What is the current evidence regarding the relationship between H. pylori antibody status and cancer outcomes?
The relationship between H. pylori antibody status and cancer presents a complex research area with apparently paradoxical findings. Prospective cohort data from the DAIKO study (n=4,982) revealed that H. pylori positive (HP+) individuals exhibited significantly higher all-cancer incidence compared to HP- individuals (p=0.00328), with a hazard ratio of 1.59 (95% CI 1.17-2.26) . This supports the established role of H. pylori as a carcinogenic factor.

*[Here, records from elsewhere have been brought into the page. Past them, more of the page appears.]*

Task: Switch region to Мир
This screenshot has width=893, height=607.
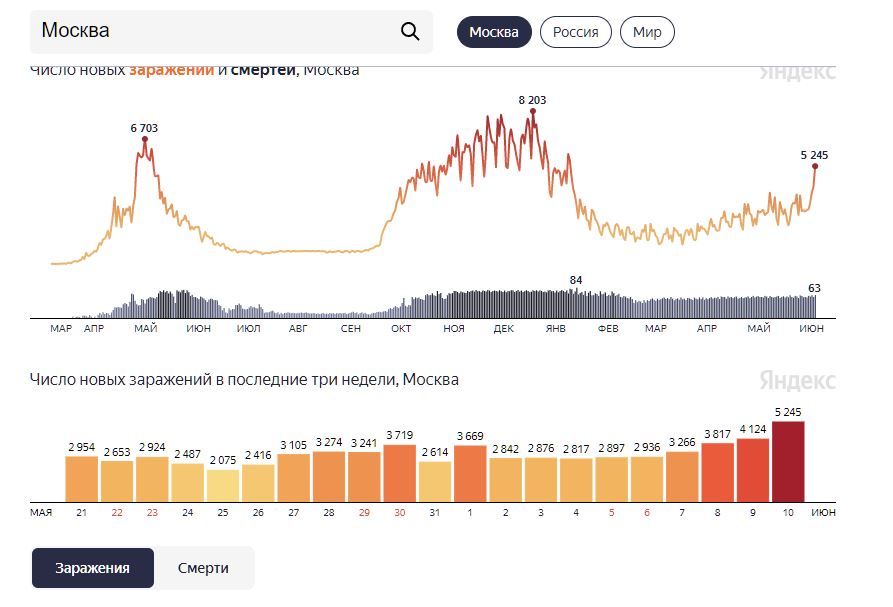Action: tap(647, 32)
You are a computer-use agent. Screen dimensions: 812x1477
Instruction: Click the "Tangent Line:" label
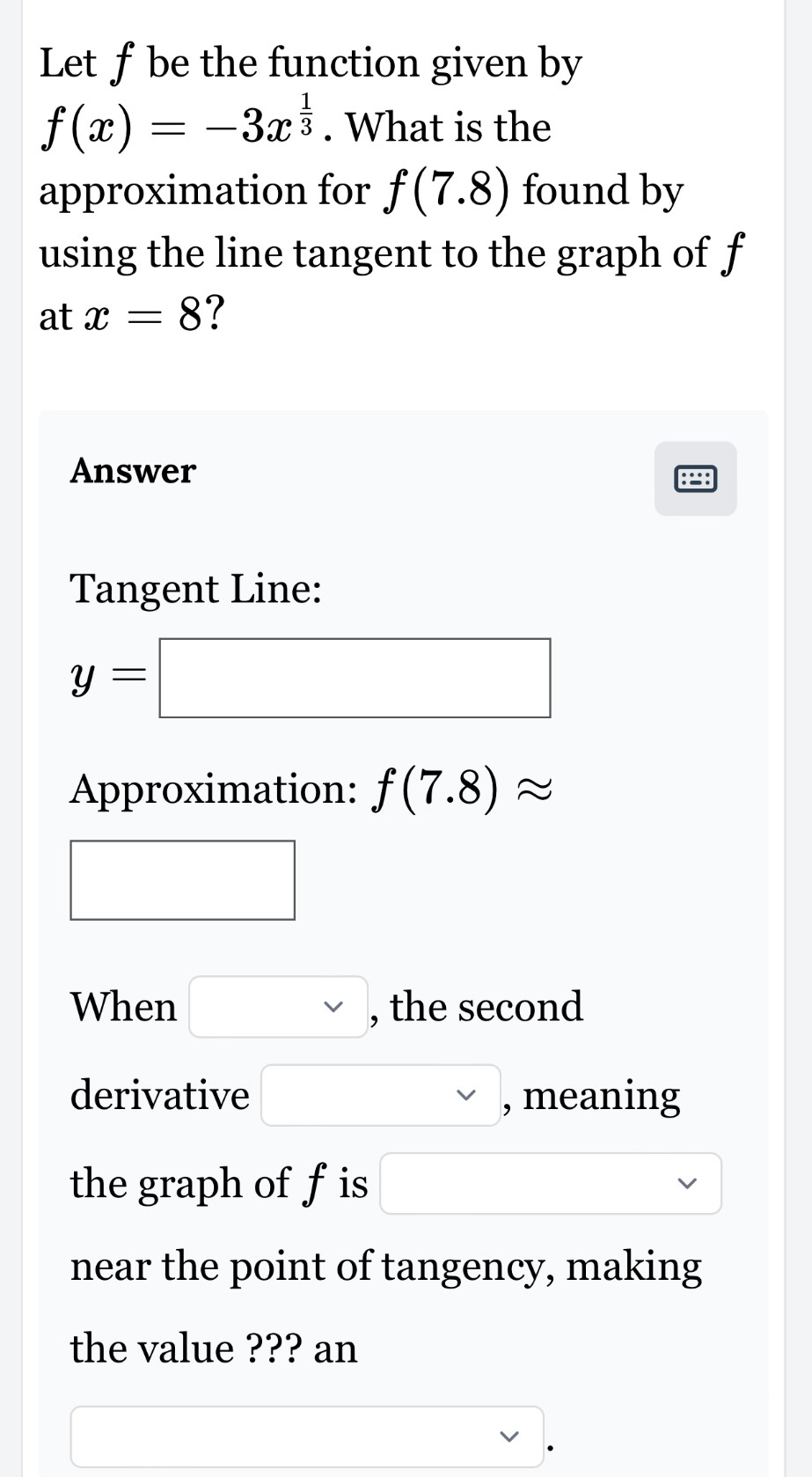(x=195, y=588)
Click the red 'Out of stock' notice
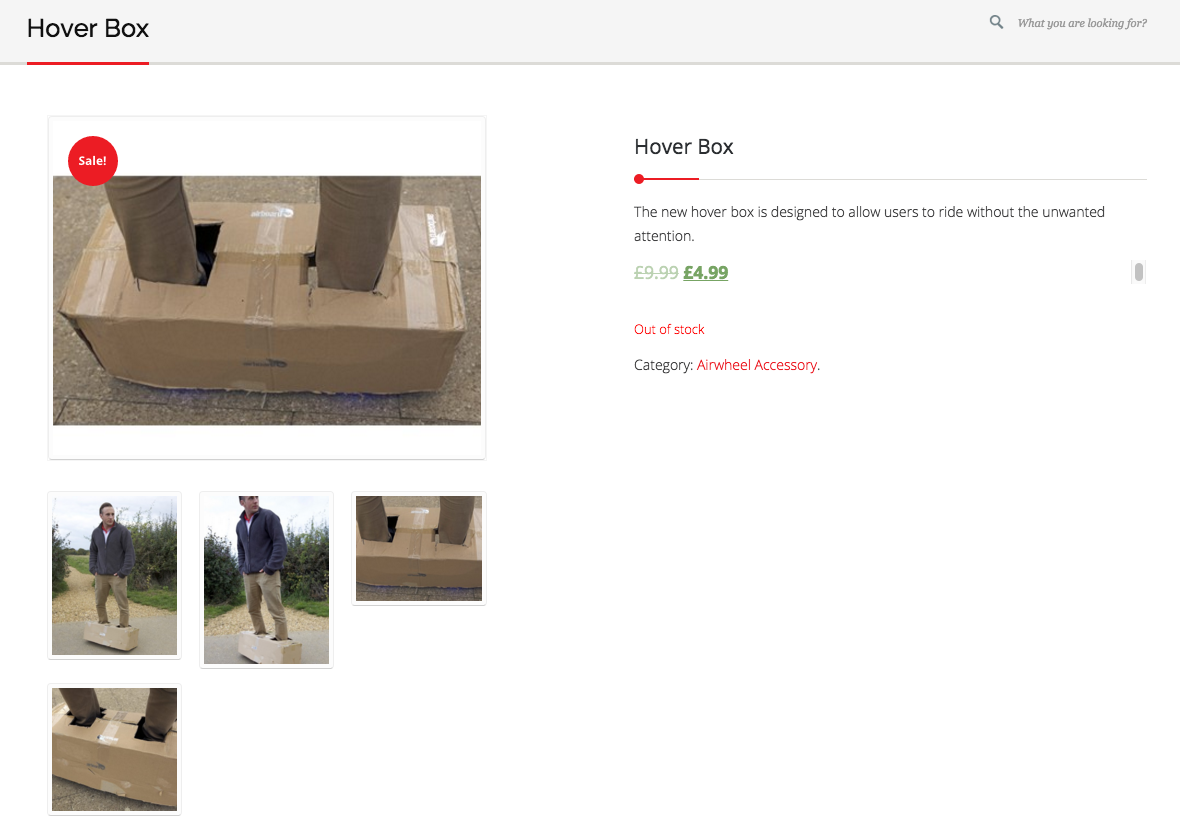 coord(669,329)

For researchers investigating this phenomenon, methodological considerations should include rigorous adjustment for potential confounders such as age (the study found that earlier birth year was associated with higher HP+ rates), comprehensive cancer phenotyping, and extended follow-up periods. The observed 8-year follow-up in the DAIKO study (with 234 cancer cases and 88 deaths) provides a template for minimum follow-up duration in similar investigations .

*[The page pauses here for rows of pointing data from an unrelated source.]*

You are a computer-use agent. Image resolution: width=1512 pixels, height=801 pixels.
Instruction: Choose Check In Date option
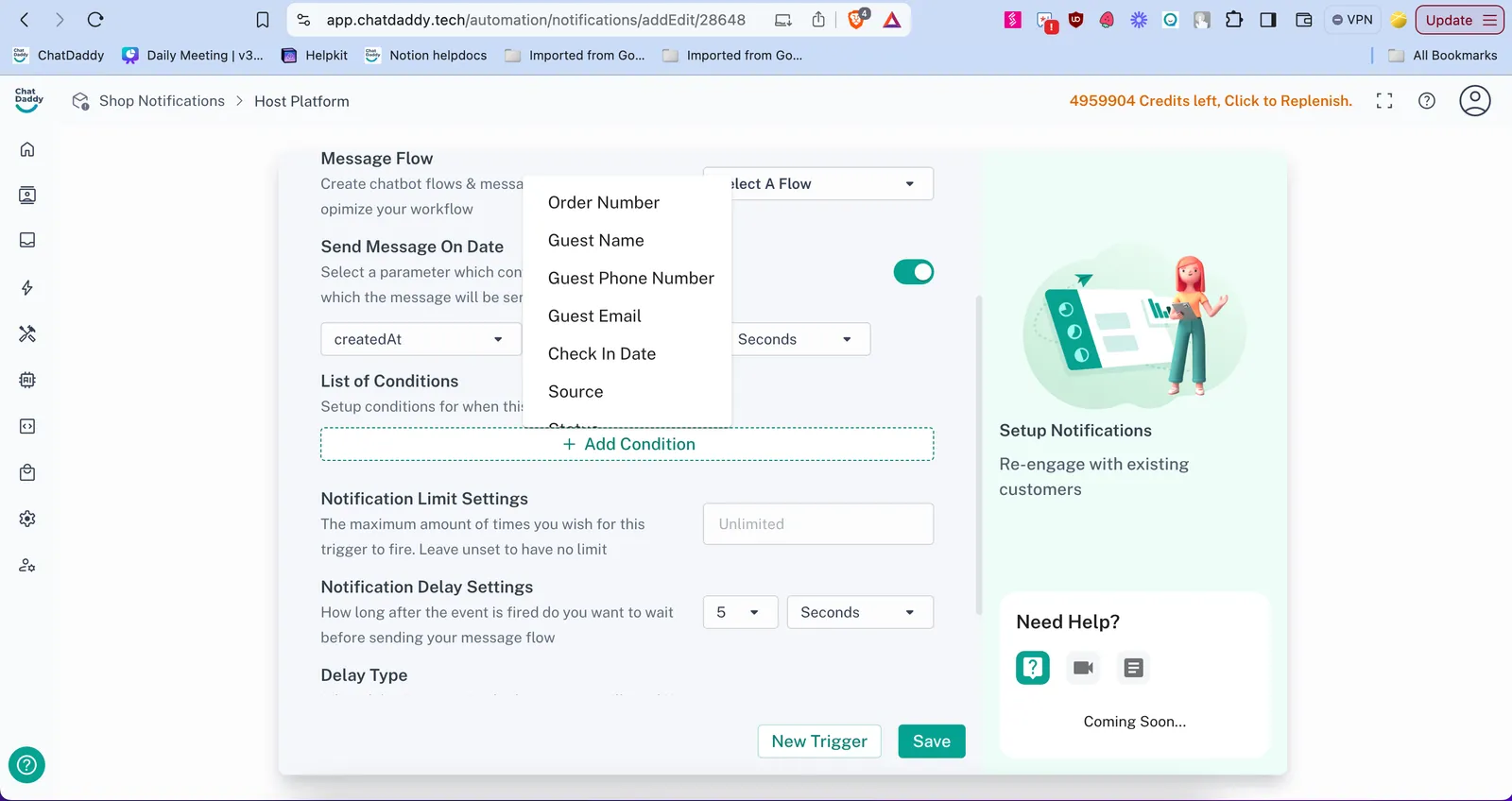pyautogui.click(x=601, y=354)
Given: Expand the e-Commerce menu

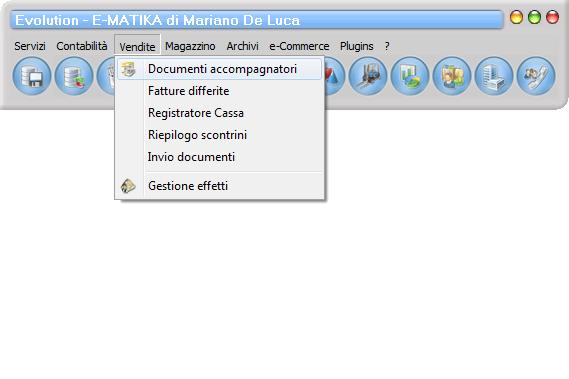Looking at the screenshot, I should [299, 46].
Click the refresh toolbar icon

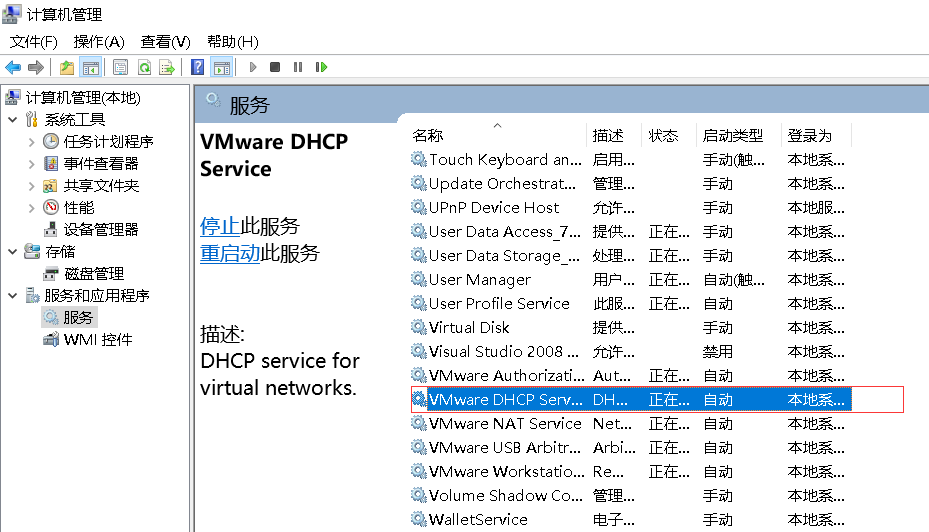(144, 67)
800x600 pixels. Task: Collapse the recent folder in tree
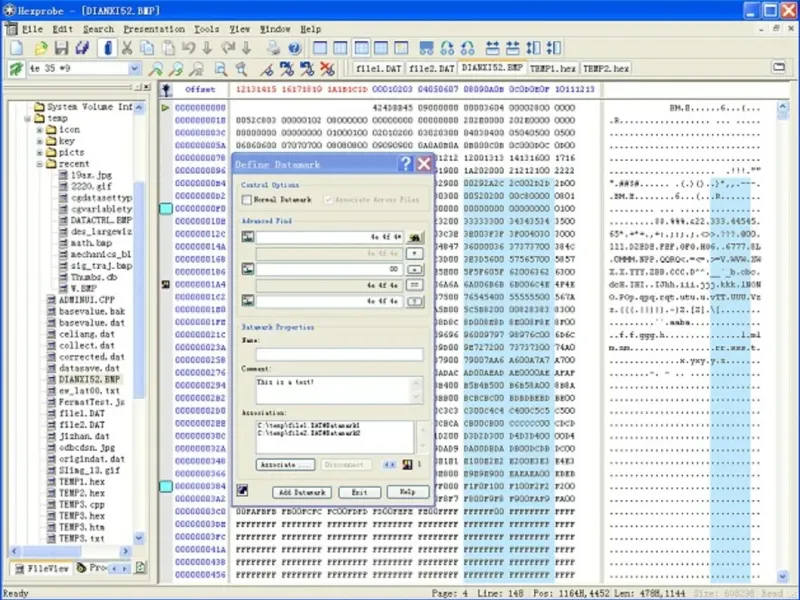pyautogui.click(x=41, y=164)
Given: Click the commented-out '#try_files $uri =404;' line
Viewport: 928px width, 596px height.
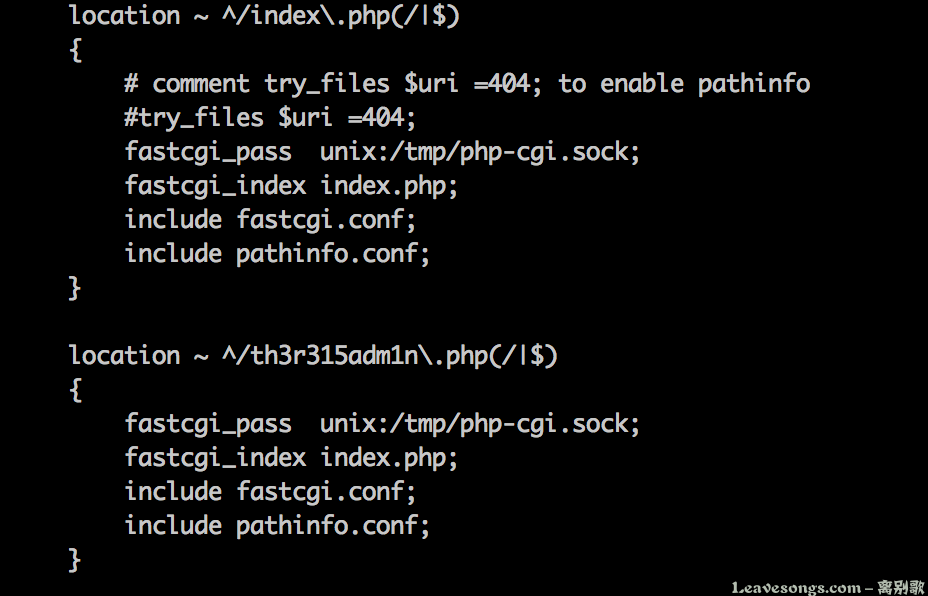Looking at the screenshot, I should [x=270, y=117].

What analytical approaches are recommended for interpreting H. pylori antibody titer kinetics in longitudinal research?
Longitudinal research on H. pylori antibody titers requires sophisticated analytical approaches to capture dynamic patterns and interindividual variations. Data from long-term follow-up studies reveal that antibody titer decline after eradication therapy follows a non-linear trajectory with substantial interindividual variation . The decline slope between the 75th vs. 25th percentile subjects differs considerably, suggesting that pre-treatment antibody titer may influence the quantitative response to treatment .

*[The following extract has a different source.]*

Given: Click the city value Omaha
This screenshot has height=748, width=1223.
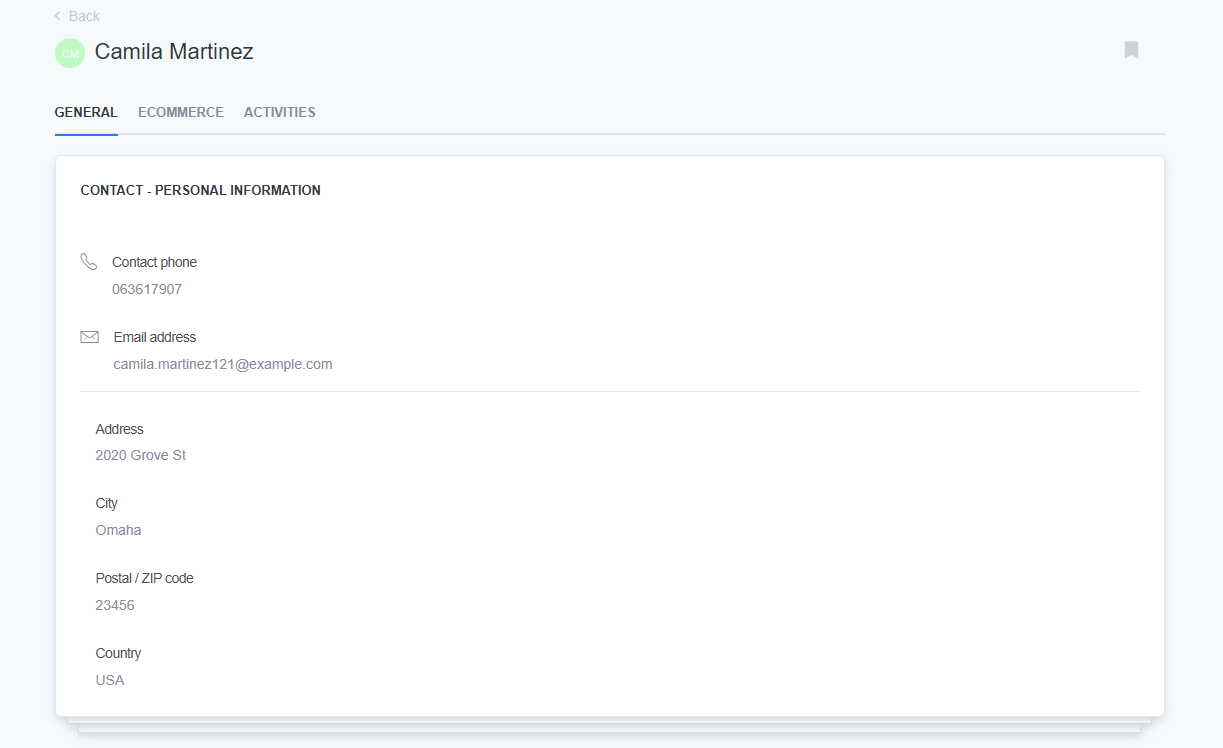Looking at the screenshot, I should coord(118,531).
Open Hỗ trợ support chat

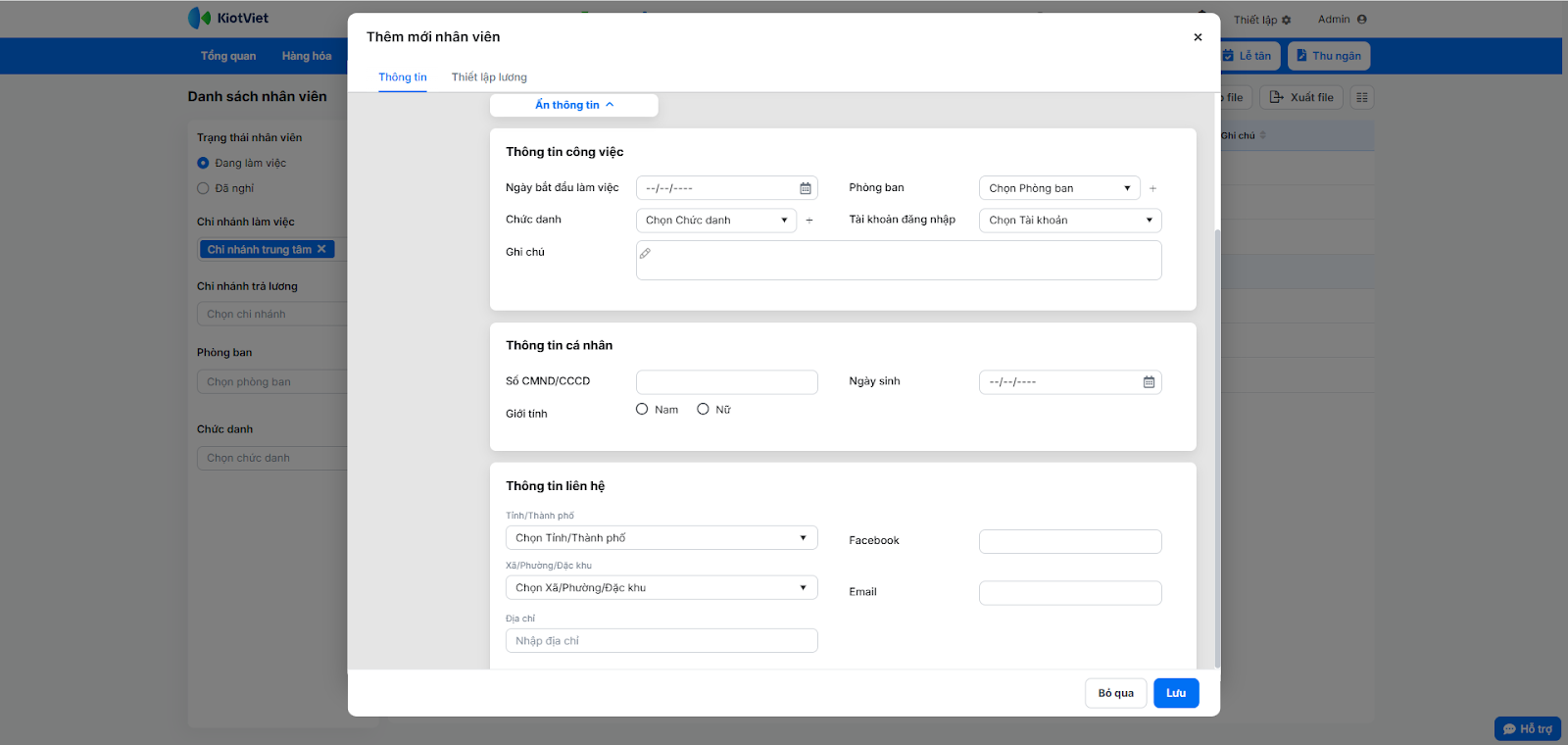tap(1527, 728)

To address this complexity, researchers should employ mixed-effects modeling with random intercepts and slopes to account for baseline differences and individual-specific trajectories. Smoothed-spline curves, as utilized in the JPHC-NEXT Study, effectively illustrate the non-linear pattern of seroreversion over time . Researchers should also consider stratifying analyses by baseline antibody levels, as initial titers may predict subsequent decline rates.
For categorical classification in longitudinal studies, researchers may need to establish time-dependent thresholds, recognizing that a substantial proportion of successfully treated individuals remain in an intermediate serological state (3-<10 U/mL) for extended periods: 42.4% at <1 year, 50.0% at 1-5 years, and 33.3% at 6+ years post-treatment .
What special considerations should inform H. pylori antibody testing methodology in pediatric research populations?
Pediatric research involving H. pylori antibody testing presents unique methodological challenges that require specific adaptations. Evidence indicates that the diagnostic performance of antibody testing varies significantly by age group. In younger children (1-5 years), the difference in antibody titers between H. pylori-positive and -negative subjects was not statistically significant, in contrast to older cohorts (6-11 and 12-18 years) where this difference was highly significant (p=0.004 and p=0.01, respectively) .
This age-dependent performance likely reflects the developmental maturation of the humoral immune response. Researchers focused on pediatric populations should therefore consider age-stratified analysis and potentially higher rates of confirmatory testing in younger subjects. The study identified cases where children had histologically confirmed H. pylori infection despite negative antibody results, highlighting the risk of false negatives in this population .
Alternative or complementary diagnostic approaches, such as fecal antigen testing (sensitivity 52.9%, specificity 98.9%) or endoscopic methods, may be particularly important in pediatric research contexts . When endoscopy is performed, concurrent tissue rapid urease testing provides additional diagnostic information, although discordance with histology can occur in both directions.